If the patient has bronchospasm, the physician should prescribe bronchodilators that will help reduce the symptoms. The most commonly prescribed bronchodilators usually are beta-agonists, theophylline, and anticholinergics (Huizen, 2017). They may be in the forms of tablets, inhalators, or in liquid forms. The treatment of bronchospasm is individual for each patient and depends on the severity of symptoms they have. However, the most often used medications for treating the disease include short-acting bronchodilators or a combination of long-acting bronchodilators and steroids.

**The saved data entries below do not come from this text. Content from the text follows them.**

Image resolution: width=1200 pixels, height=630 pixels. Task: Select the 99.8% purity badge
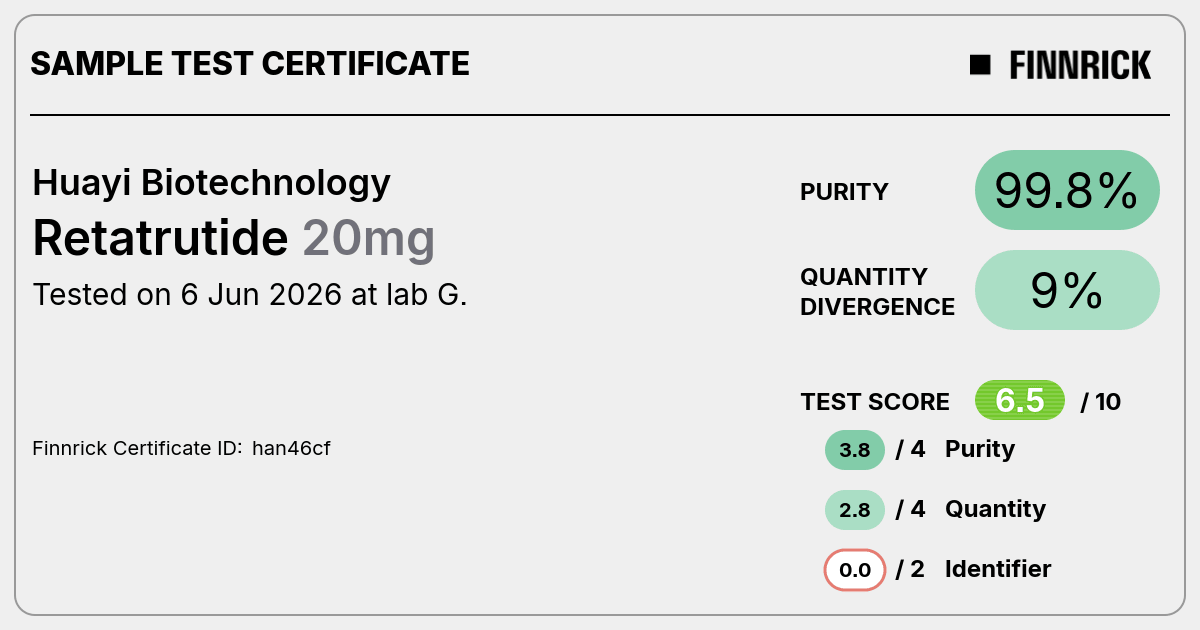(1067, 190)
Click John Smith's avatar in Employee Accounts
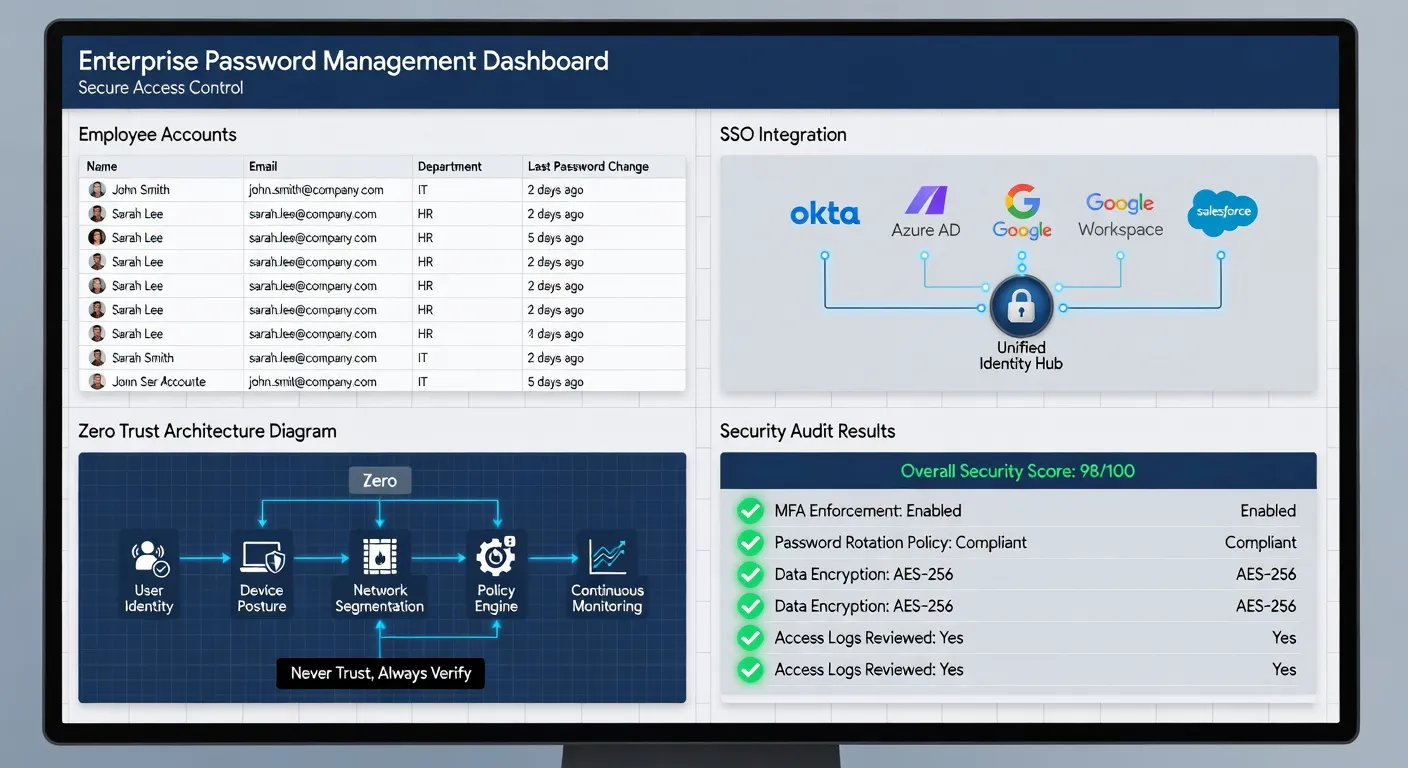Screen dimensions: 1408x768 point(97,190)
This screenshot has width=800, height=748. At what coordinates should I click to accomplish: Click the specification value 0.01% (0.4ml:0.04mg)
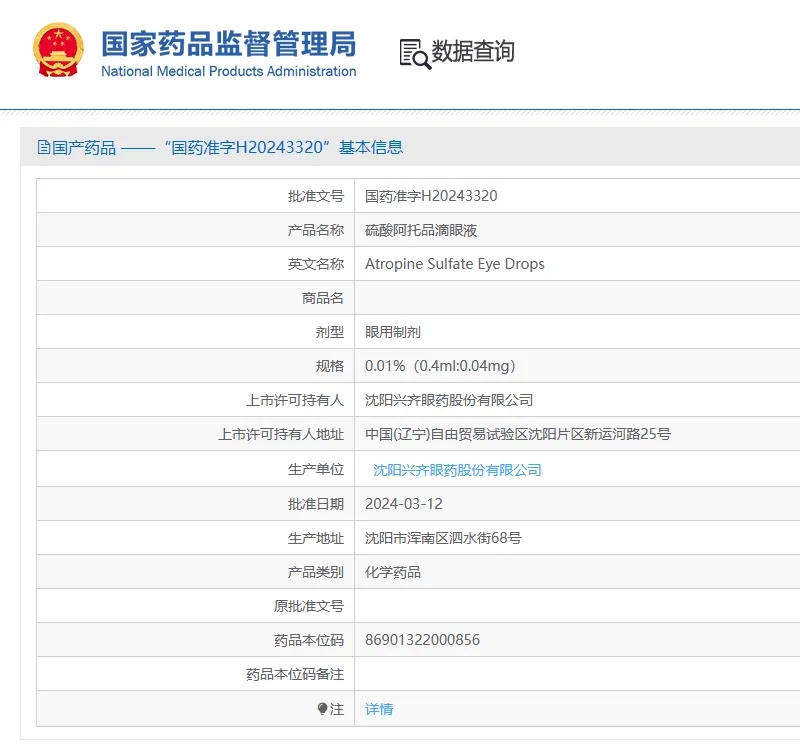[440, 366]
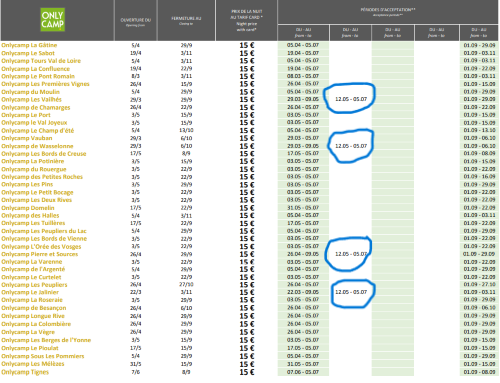Choose Onlycamp de Wasselonne in the list
500x383 pixels.
[37, 146]
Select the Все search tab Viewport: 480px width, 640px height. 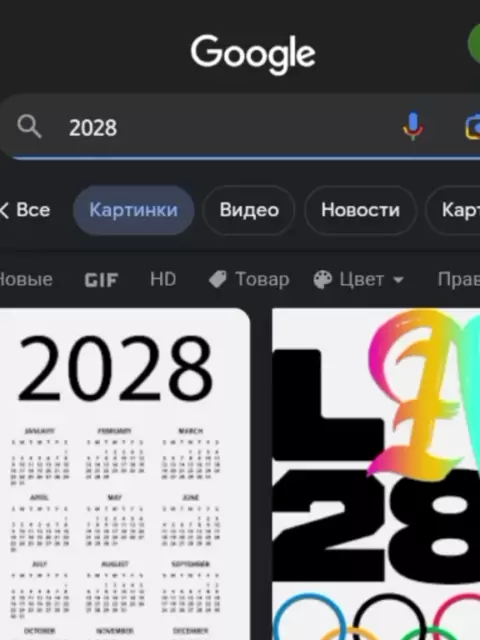click(33, 210)
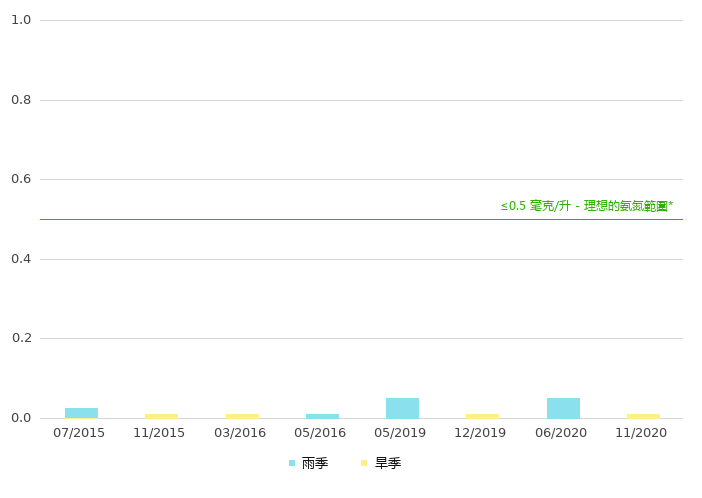Click the 05/2019 blue bar

pos(402,408)
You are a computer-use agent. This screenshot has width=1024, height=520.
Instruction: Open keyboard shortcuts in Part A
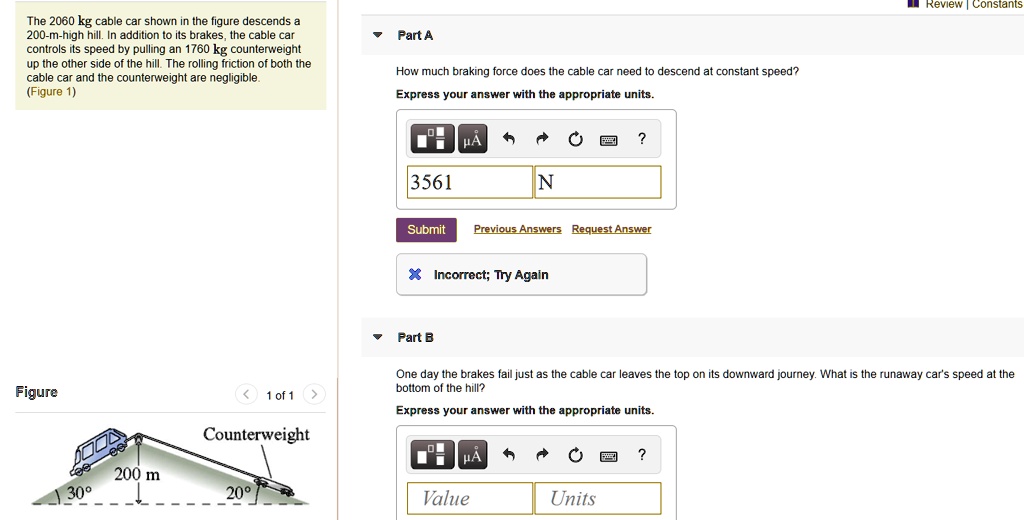point(608,140)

The third diagnosis, which concerns other specified pulmonary heart diseases, requires additional and broad medical testing before prescribing any treatment. The symptoms the patient has may relate to heart disease, and in that case, the consultation of a cardiologist is required. If the disease is related to the lungs, the treatment will depend on the lung MRI and X-ray results. It may include the prescription of bronchodilators to reduce spasms and specific medication to liquidate the reason for their development.
Billing and coding: Respiratory care (respiratory therapy). (n.d.). MCD. Web.
Huizen, J. (2017). What is bronchospasm and what causes it? Medical News Today. Web.
Miyasaka, T., Dobashi-Okuyama, K., Takahashi, T., Takayanagi, M. & Ohno, I. (2018). The interplay between neuroendocrine activity and psychological stress-induced exacerbation of allergic asthma. Allergology International: Official Journal of the Japanese Society of Allergology, 67(1), 32-42.
Treatment of acute asthma exacerbations (2022). MSD Manual. Professional version. Web.